Censura

Fábio Grecchi: Dona Solange voltou

Fábio Grecchi
postado em 21/03/2022 06:00
 (crédito:  Clube Filmes/Divulgacao)
(crédito: Clube Filmes/Divulgacao)

Não vi nem pretendo ver o filme baseado no livro do apresentador Danilo Gentili. Não porque seja ruim ou porque sou terrivelmente moralista e alguns assuntos me incomodam, mas porque, realmente, não é do tipo que goste. Pelo que li nas resenhas, é uma comédia como essas americanas repletas de piadas de baixo nível, mas que funcionam, alguma escatologia e certo apelo sexual. Não tem a pretensão de entrar na lista dos filmes do ano. Quer apenas entreter, fazer rir, enfileirar grosserias, brincar com a situação.

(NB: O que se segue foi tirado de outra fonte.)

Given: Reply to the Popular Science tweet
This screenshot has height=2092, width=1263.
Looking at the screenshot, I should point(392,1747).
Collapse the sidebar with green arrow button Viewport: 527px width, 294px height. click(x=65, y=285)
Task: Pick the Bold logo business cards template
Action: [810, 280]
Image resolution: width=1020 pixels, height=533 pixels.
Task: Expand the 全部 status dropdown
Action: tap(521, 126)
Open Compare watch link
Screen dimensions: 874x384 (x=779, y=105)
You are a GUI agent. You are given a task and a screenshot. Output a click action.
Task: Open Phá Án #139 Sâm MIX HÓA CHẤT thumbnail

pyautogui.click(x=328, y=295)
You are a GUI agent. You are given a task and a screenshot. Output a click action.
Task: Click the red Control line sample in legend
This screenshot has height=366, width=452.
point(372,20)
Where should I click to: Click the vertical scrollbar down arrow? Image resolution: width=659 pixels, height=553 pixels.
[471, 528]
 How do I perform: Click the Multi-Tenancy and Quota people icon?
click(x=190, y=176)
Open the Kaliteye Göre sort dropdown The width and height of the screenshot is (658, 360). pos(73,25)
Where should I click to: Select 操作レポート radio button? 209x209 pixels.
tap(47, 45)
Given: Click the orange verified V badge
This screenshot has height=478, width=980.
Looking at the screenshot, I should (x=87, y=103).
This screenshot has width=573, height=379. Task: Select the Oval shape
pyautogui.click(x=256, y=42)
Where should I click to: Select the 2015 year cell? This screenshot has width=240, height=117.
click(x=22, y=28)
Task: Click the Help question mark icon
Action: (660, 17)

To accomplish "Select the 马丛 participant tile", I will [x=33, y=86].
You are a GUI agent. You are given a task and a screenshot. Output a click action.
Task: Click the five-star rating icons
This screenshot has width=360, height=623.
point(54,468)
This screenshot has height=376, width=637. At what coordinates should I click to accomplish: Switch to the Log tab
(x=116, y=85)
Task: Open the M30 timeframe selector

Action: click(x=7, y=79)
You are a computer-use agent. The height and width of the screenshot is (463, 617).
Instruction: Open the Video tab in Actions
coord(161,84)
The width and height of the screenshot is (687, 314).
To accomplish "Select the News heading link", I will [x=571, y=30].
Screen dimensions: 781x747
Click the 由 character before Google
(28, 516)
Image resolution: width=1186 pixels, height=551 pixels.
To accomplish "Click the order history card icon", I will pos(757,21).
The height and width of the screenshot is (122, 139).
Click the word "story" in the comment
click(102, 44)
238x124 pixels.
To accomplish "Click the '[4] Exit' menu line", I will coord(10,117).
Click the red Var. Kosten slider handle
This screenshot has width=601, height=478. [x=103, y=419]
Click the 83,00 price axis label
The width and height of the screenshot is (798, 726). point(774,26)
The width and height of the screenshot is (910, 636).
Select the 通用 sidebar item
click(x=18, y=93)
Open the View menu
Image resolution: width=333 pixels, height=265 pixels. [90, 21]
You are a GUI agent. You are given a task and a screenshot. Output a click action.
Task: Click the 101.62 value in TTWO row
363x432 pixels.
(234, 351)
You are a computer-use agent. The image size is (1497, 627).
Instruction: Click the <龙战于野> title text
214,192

Filmes assim têm aos montes e, até então, nunca ninguém reclamou. Porque são apenas isso: diversão — não entro no mérito do bom ou do mau gosto. Não querem educar, dar lição, fazer pensar, levar à meditação. Se formos fazer um cotejo nos canais por assinatura ou nos serviços de streaming, há filmes que, realmente, trazem imenso desconforto pelos temas que abordam. Uns o fazem com alguma poesia, mas, muitos, são crueza pura. E nem por isso foram censurados, porque é isso que o filme da história escrita por Danilo Gentili está sofrendo.

À parte o fato de que a patacoada é mais uma malandragem dos bolsonaristas para desviarem a atenção do aumento da gasolina, da inflação ascendente e de um governo que vive de fazer cortina de fumaça para questões que não resolve, onde ficam as liberdades? Sim, aquela mesma defendida pelo "presidente" e seus seguidores que, um dia, enxergaram estar sendo cerceada. Onde está o direito de manifestar opinião sobre qualquer coisa, de ofender e ameaçar ministros do Supremo Tribunal Federal, de distribuir mentiras e desinformação nas redes sociais? Onde está a liberdade de tirar as coisas de contexto, manipular e repassar aos seguidores para que viralizem para destruir reputações? Onde está o direito de inventar uma história de pedofilia sobre um inimigo político?

Por que o filme sobre a história de Danilo Gentili é tão ofensivo e pregar golpe militar, fechamento das instituições democráticas ou ameaçar não cumprir decisões judiciais não são? Isso não era direito à opinião, liberdade de expressão, até um tempo atrás?

O Ministério da Justiça classificou o filme para maiores de 14 anos. É seu direito, não a censura. Bastava elevar a classificação para 18 anos, como fez. Mas desceu o espírito de Solange Hernandes, a implacável censora dos tempos da ditadura militar. Era a guardiã da moral e dos bons costumes dos militares probos e incorruptíveis, vigilantes combatentes do comunismo.

Dona Solange reencarnou. Mais incompetente.